“An article on brain shocks from about.com linked to a statement at socialaudit.org.uk on venlafaxine withdrawal. It seems that when coming off of venlafaxine, it is best to use fluoxetine (Prozac) in conjunction with it. Somehow, Prozac’s effects can minimize or negate the side effects of Effexor allowing for an uneventful withdrawal. I’m seeing my psychiatrist later today and I might bring up the idea with him. He might think one of two things: a) I’m crazy (pun not intended) or b) I don’t know what I’m talking about. My guess is he’ll choose the latter of the two.
Unlike most patients, I know more about meds than ‘the average bear.’”
UPDATE: I asked my doctor about going on fluoxetine to offset the effect of venlafaxine withdrawal. He looked up, somewhat shocked, and said, “Yeah.” So then I pushed and said, “Well, I’d like 10 mg then.” lol. He wrote out a prescription for 10 mg of Prozac in addition to bumping me up from 150 mg to 200 mg of Lamictal. I took the fluoxetine (Prozac is now a generic drug) last night and it has offset the intensity of the brain shocks. I experience them but they are much more mild compared to yesterday when they were moderate to severe. Yesterday, I was barely able to drive; today, I drove nearly an hour to work on a somewhat urban road with good reflexes and almost normal cognitive functioning. I can only hope that the Prozac continues to aid my withdrawal issues. And I was happy to wake up this morning without wondering why I dreamt that I was in a department store with parrots singing Gwen Stefani’s “Wind It Up” and swinging like moneys instead of flying.

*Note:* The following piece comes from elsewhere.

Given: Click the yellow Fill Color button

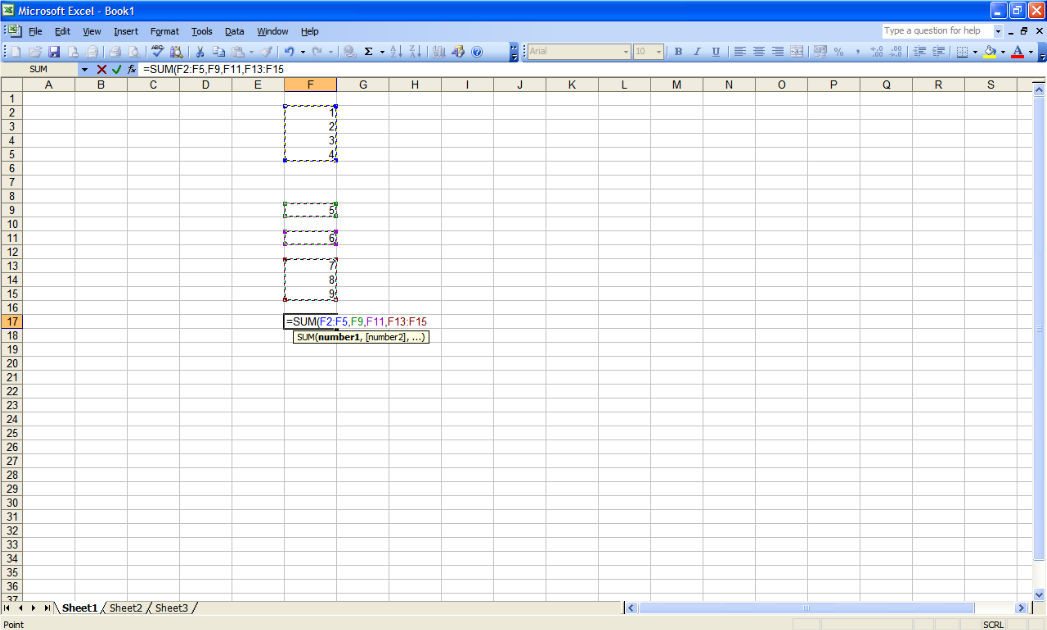Looking at the screenshot, I should [x=989, y=51].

You get the idea: Effexor causes some strange dreams.
I’m pleased to find myself becoming an informed patient about my medical treatment. Too many patients assume that their doctor knows best no matter what. This is not the case. I’ve previously said that doctors are fallible human beings; they screw up; they misdiagnose; they don’t provide proper care; they don’t always take the appropriate steps to help a patient; they overlook important symptoms. Doctors may be overall competent, but like normal people in the workforce, they have their off-days too.
On the flip side, there are glib doctors who could care less about a patient’s well-being. They prescribe whatever whenever; see a patient for 5-10 minutes before walking out the door to another patient (time literally is money!); shrug off important symptoms that could lead to a major problem; or are completely incompetent and really shouldn’t be licensed to practice. I hope that this is not the case for even half of all practicing physicians.
Patients, however, walk in blindly with symptoms, expecting their doc to hear and know all:
“Doc, I feel depressed, fatigued, and lack tons of energy.”
“Well, BINGO! Mr. Patient, you’ve got clinical depression!”
This isn’t what a doctor should do and this isn’t what doctors normally do. Doctors ask follow-up questions to rule out other symptoms. A patient’s subjective list of symptoms may not yield an accurate diagnosis. Using the brief example above, a patient may not have clinical depression but could have a physical ailment which induces depression. The depression becomes a secondary diagnosis to the primary diagnosis (the physical ailment).
Even after a diagnosis, most patients walk out of their physicians’ office thinking that they received all their information and facts from their doctors. Anything other than a common cold requires research. (OK, enough research could provide alternative suggestions to treat a common cold other than lots of fluids and rest.)
The point: it is a patient’s responsibility to educate him/herself on a diagnosis he or she receives. No, I didn’t say right; I said responsibility.
I’ve previously blogged about Zyprexa and linked to other blogs that have followed the Zyprexa story more closely (Furious Seasons, anyone?). The likelihood that 75 percent of patients worldwide who take olanzapine do not realize that it is responsible for inducing extreme weight gain, hyperglycemia, and diabetes. Granted, some patients may not have access to the Internet, but almost everyone (yes, homeless people too) have access to a library with up-to-date encyclopedias.
The onus is on patients to properly educate themselves on their diagnosis (or diagnoses) and prescribed treatments so they can take better care of themselves and be aware of unwanted effects from treatment. Patients who have access to research material and do not educate themselves not only do themselves a disservice but also contribute to the possible deterioration of their health.